# Thirteen-point conic and four-point line, are they new?

We know that Five points determine a conic and Two Points Determine a Line. Here I found a simple construct of a conic through $$7$$ points (in PS I note that how the conic through thirteen points) and a line through $$4$$ points as follows:

Let $$ABC$$ be a triangle and $$P$$ be arbitrary point in the plane, let $$A'$$, $$B'$$, $$C'$$ lie on the line through $$P$$ and parallel to $$BC$$, $$CA$$, $$AB$$ respectively such that $$AA' \parallel BB' \parallel CC'$$. I am looking for a proof that

• Seven points $$A$$, $$B$$, $$C$$, $$A'$$, $$B'$$, $$C'$$ and $$P$$ lie on a conic
• Four points: midpoints of $$AA'$$, $$BB'$$, $$CC'$$ and center of the conic are collinear?

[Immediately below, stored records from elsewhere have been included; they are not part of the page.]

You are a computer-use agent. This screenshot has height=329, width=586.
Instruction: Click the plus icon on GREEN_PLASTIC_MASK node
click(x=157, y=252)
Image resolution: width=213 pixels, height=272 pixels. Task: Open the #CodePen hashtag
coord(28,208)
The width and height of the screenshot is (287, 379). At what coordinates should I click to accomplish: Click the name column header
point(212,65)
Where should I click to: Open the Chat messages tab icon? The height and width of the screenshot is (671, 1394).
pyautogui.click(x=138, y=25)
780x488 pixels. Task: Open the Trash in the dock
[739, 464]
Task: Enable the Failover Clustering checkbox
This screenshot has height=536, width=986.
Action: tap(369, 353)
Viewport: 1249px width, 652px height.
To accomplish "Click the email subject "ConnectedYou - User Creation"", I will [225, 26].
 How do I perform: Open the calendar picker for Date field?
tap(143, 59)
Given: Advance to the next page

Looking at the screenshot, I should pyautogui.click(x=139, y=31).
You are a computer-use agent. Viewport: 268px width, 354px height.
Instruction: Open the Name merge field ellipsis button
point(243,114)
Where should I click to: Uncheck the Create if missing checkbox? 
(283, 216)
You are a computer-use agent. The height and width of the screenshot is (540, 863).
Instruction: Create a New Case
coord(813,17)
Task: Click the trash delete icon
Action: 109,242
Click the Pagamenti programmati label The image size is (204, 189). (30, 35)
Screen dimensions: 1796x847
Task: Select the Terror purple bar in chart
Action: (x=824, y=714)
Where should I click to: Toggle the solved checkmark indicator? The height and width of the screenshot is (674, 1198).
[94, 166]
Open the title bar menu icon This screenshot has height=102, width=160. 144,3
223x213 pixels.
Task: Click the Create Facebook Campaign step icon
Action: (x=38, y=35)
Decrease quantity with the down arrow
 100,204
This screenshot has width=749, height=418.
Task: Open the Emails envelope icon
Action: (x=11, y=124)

PS: Three lines: The line through midpoints of $$BC$$ and $$PA'$$, The line through midpoints of $$CA$$ and $$PB'$$ and The line through midpoints of $$AB$$ and $$PC'$$ are concurrent at the center of the conic (denote the point of concurrence is $$O$$). Then easily show that reflection of $$A, B, C, A', B', C'$$ in $$O$$ also lie on the conic. This mean the conic through $$13$$ points.

See also:

• One triangle has only one its circumcircle, so we can not replace conic by circle in here, it is random, probability May 9 at 10:37

## 1 Answer

There is a systematic method to solve problems of this sort (the $$p,q$$ method) by reducing them to computations which can be done by hand. Assume the vertices are $$(0,0), (1,0), (p,q)$$. The three new points have the form $$(x+t(p-1),y+tq), (x-up,y-uq), (x+s,y)$$ with three parameters.These can be reduced to one free parameter by the parallelism condition. One then uses the condition on the rank of the matrix with rows $$(x^2 ,xy , y^2 ,x ,y, 1)$$ one for each of the seven points, which ensures that they line on a conic. Now compute the quadratic equation of the corresponding conic (with coefficients which depend on $$p,q,x,y$$). It is then routine to compute the coordinates of $$O$$ and verify the collinearity condition.

This is, of course, not as elegant as a (presumable) synthetic proof but it has the advantage of placing the result in a general context. It often suggests possible refinements (in this case I would try replacing the parallelism condition by suitable restraints on the angles between the three directions).